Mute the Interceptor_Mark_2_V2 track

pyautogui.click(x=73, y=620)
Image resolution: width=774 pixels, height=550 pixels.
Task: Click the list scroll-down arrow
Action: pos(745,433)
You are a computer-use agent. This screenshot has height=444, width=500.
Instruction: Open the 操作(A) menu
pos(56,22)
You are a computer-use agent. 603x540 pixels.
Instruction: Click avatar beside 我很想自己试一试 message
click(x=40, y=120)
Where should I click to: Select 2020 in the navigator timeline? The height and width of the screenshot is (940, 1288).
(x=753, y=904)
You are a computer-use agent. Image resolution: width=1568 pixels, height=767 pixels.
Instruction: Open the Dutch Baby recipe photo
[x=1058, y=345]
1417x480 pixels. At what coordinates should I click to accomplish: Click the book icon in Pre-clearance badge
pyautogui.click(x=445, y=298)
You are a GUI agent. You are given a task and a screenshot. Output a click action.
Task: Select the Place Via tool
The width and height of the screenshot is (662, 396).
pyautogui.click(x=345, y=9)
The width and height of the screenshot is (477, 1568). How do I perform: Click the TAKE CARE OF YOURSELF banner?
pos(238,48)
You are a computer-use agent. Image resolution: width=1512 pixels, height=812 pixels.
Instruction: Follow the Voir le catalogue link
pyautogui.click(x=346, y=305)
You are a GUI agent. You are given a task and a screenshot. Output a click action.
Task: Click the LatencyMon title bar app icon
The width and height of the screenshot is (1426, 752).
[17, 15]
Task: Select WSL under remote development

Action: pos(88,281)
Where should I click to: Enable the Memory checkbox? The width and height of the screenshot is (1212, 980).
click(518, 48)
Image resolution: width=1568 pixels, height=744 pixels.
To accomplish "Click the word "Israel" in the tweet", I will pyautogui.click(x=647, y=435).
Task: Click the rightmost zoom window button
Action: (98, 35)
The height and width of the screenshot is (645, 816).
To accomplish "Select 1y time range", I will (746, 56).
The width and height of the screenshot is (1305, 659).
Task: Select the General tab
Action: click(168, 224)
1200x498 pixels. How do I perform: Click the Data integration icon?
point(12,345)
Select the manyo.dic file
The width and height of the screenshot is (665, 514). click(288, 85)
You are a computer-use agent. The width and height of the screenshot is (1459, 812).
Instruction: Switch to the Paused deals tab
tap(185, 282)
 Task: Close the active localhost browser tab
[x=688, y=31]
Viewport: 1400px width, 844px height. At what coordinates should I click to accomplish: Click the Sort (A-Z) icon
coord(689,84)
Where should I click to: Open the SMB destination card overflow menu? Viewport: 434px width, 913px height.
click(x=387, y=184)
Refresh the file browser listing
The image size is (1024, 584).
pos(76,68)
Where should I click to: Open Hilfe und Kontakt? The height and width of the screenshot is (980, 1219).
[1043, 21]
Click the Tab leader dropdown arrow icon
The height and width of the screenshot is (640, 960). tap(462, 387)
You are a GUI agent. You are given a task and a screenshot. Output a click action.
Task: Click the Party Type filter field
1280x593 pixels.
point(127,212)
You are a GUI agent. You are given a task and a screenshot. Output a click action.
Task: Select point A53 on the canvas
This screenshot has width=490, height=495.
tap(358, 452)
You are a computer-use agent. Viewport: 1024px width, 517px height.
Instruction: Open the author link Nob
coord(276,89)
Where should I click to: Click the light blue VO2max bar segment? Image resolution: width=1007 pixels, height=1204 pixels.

□ □ □

What you need to do: The expected answer is a copy of each line above containing "agent".

Result of the exercise:
You are a computer-use agent. This screenshot has height=444, width=500.
You are a computer-use agent. 603x540 pixels.
You are a computer-use agent. Image resolution: width=1568 pixels, height=767 pixels.
You are a GUI agent. You are given a task and a screenshot. Output a click action.
You are a computer-use agent. Image resolution: width=1512 pixels, height=812 pixels.
You are a GUI agent. You are given a task and a screenshot. Output a click action.
You are a computer-use agent. The width and height of the screenshot is (1459, 812).
You are a GUI agent. You are given a task and a screenshot. Output a click action.
You are a GUI agent. You are given a task and a screenshot. Output a click action.
You are a computer-use agent. Viewport: 1024px width, 517px height.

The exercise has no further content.